> TEXT TO READ:
..............................

Not What It Seems

I think I’ve said before that I consider myself perceptive. I like to think I have people’s number at first sight, and after I internally sum someone up I confidently tell The Rock what “I know” about the person. “Oh, they’re bluffing,” I often say about buffons, for instance. “All bark and no bite. Very insecure on the inside, but trying to overcompensate with faux confidence.” Or, “She just needs someone to talk to,” I say about the friend who never asks how I’m doing. “She cares about me, she’s just going through a hard time.”


I probably don’t need to tell you I’m often wrong. As I move along this life, I realize I don’t know jack about much. My judgments and summing ups are flights of fancy and more projections or excuses than anything else. I’ve gotta say there’s some comfort in that. It means that maybe I don’t know everything, that I don’t have people all figured out, so there’s room for the unexpected.


But sometimes I am very let down by the gap between who I thought a person was and who they turn out to be.


Or worse that they are exactly who they told me they were and I made up my own story anyway.

..............................

> DATA LINES:
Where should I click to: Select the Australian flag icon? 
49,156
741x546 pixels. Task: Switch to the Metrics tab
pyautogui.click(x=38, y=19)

..............................

> STATED PROBLEM A: From the essay about misjudging people, reproduce the passage starting with "But sometimes I" and going on through "own story anyway.".
> STATED PROBLEM B: In the essay about misjudging people, what does the writer say their judgments and summing ups are? List each one.
Answer from the essay about misjudging people alone.

> COMPLETE OUTPUT A:
But sometimes I am very let down by the gap between who I thought a person was and who they turn out to be.


Or worse that they are exactly who they told me they were and I made up my own story anyway.

> COMPLETE OUTPUT B:
flights of fancy
projections
excuses